Dans son article très riche en informations, Grace Chuang retrace les interactions entre teinturiers, chimistes et administrateurs à l'atelier des teintures des Gobelins, de 1665 à 1792. Dès 1731, un "inspecteur général des teintures", issu de l'Académie royale des Sciences, fut nommé pour un contrôle indépendant de la manufacture. Certains d'entre eux firent date par leurs écrits en la matière, tel que Jean Hellot et son Art de la Teinture des Laines de 1750. On remarque le besoin toujours accru de produire des teintures toujours plus nuancées, afin de répondre au besoin de traduire littéralement les cartons des peintres; on savait déjà que Jean-Baptiste Oudry eut un rôle prépondérant en cette matière dès 1726.
L'histoire de la tapisserie au XIXe siècle figure encore comme parent pauvre auprès des chercheurs. Dès lors, on ne peut que se féliciter des trois contributions originales traitant cette période dans ce volume.
Zané Purmale analyse le changement de paradigme de la tapisserie sous la Troisième République. La "Rétrospective de l'histoire de la tapisserie", organisée à Paris en 1876 par l'Union centrale des Beaux-Arts appliqués à l'Industrie sous l'impulsion d'Alfred Darcel, et le rapport subséquent rédigé par Alexandre Denuelle, publié en 1877, menèrent à recommander l'abandon de l'imitation servile de la peinture en faveur d'une intégration dans les décors d'architecture, à l'instar de la peinture à fresque.
Que cette théorie ne fut pas reprise par tous, est démontré par Agathe Le Drogoff dans son analyse des créations éclectiques et historicistes de Jules Diéterle, peintre et administrateur de la manufacture de Beauvais entre 1876 et 1882. Il faudra attendre une nouvelle vague de créateurs à la fin du XIXe siècle pour abandonner cette piste. La Conquête de l'Afrique, d'après Georges Rochegrosse, tissée aux Gobelins entre 1896 et 1899, rend parfaitement compte non seulement d'une mutation esthétique mais surtout de la mentalité coloniale de l'époque, dans le contexte des expositions internationales, d'après l'étude par Cindy Kang.

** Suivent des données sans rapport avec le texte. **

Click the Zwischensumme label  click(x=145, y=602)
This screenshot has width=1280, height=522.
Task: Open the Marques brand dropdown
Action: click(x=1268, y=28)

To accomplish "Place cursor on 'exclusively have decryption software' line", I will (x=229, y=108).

Le volume se termine par deux contributions portant sur le XXe siècle. La redécouverte par Elisabeth Pillet des dix cartons d'Emile Gaudissart, voués aux Joies et Fêtes de Paris, commandés entre 1941 et 1945 pour l'hôtel de ville, nous confirme le goût de l'époque pour de telles fresques officielles, celles-ci n'ayant hélas jamais été tissées. En revanche, les cartons de Dom Robert, peintre puis moine bénédictin, eurent un grand succès dès sa première création, L'Eté, tissée en 1941 et 1942 à Aubusson. Sophie Guérin-Gasc nous livre ici la correspondance entre l'artiste, Jean Lurçat et Paul Tabard à Aubusson précédant ce tissage.
En conclusion, ce volume riche en découvertes et enseignements nous restera comme un jalon important dans l'histoire de la tapisserie.